Biochemical characterization of the (nucleoside-2′O)-methyltransferase activity of dengue virus protein NS5 using purified capped RNA oligonucleotides 7MeGpppACn and GpppACn.

The flavivirus RNA genome contains a conserved cap-1 structure, 7MeGpppA2′OMeG, at the 5′ end. Two mRNA cap methyltransferase (MTase) activities involved in the formation of the cap, the (guanine-N7)- and the (nucleoside-2′O)-MTases (2′O-MTase), reside in a single domain of non-structural protein NS5 (NS5MTase). This study reports on the biochemical characterization of the 2′O-MTase activity of NS5MTase of dengue virus (NS5MTaseDV) using purified, short, capped RNA substrates (7MeGpppAC n or GpppAC n ). NS5MTaseDV methylated both types of substrate exclusively at the 2′O position. The efficiency of 2′O-methylation did not depend on the methylation of the N7 position. Using 7MeGpppAC n and GpppAC n substrates of increasing chain lengths, it was found that both NS5MTaseDV 2′O activity and substrate binding increased before reaching a plateau at n=5. Thus, the cap and 6 nt might define the interface providing efficient binding of enzyme and substrate.
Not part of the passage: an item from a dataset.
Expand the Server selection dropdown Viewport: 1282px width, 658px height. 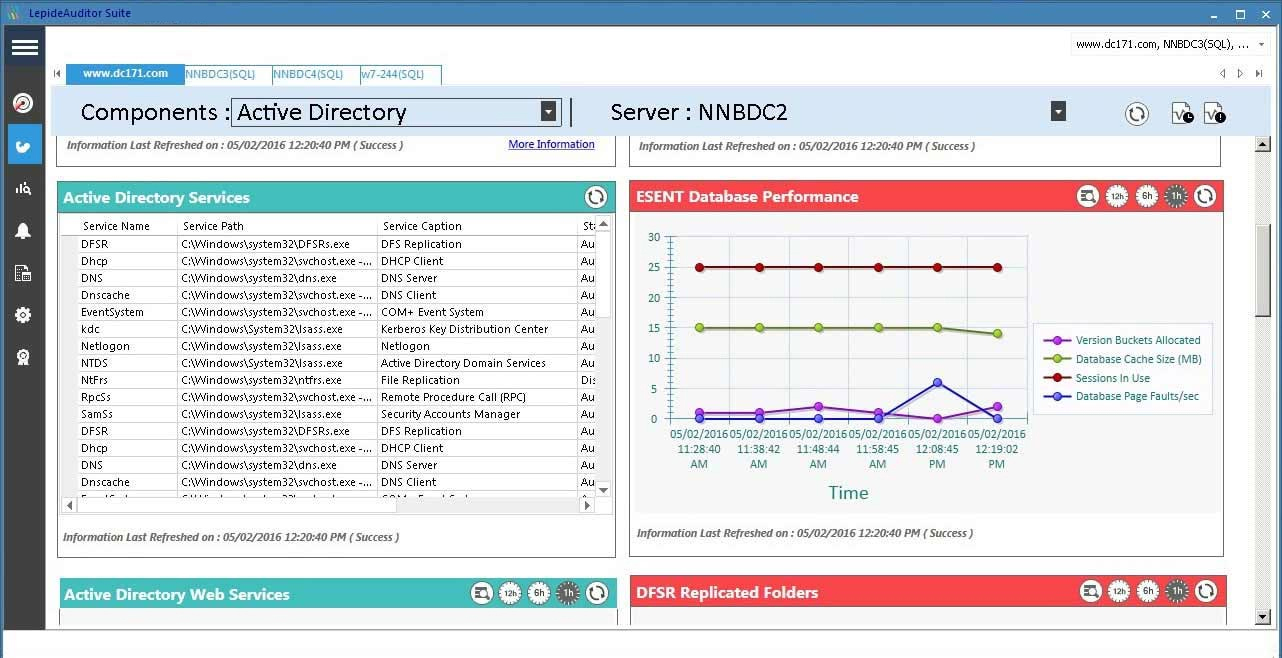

K m values for 7MeGpppAC5 and the co-substrate S-adenosyl-l-methionine (AdoMet) were determined (0.39 and 3.26 μM, respectively). As reported for other AdoMet-dependent RNA and DNA MTases, the 2′O-MTase activity of NS5MTaseDV showed a low turnover of 3.25×10−4 s−1. Finally, an inhibition assay was set up and tested on GTP and AdoMet analogues as putative inhibitors of NS5MTaseDV, which confirmed efficient inhibition by the reaction product S-adenosyl-homocysteine (IC50 0.34 μM) and sinefungin (IC50 0.63 μM), demonstrating that the assay is sufficiently sensitive to conduct inhibitor screening and characterization assays.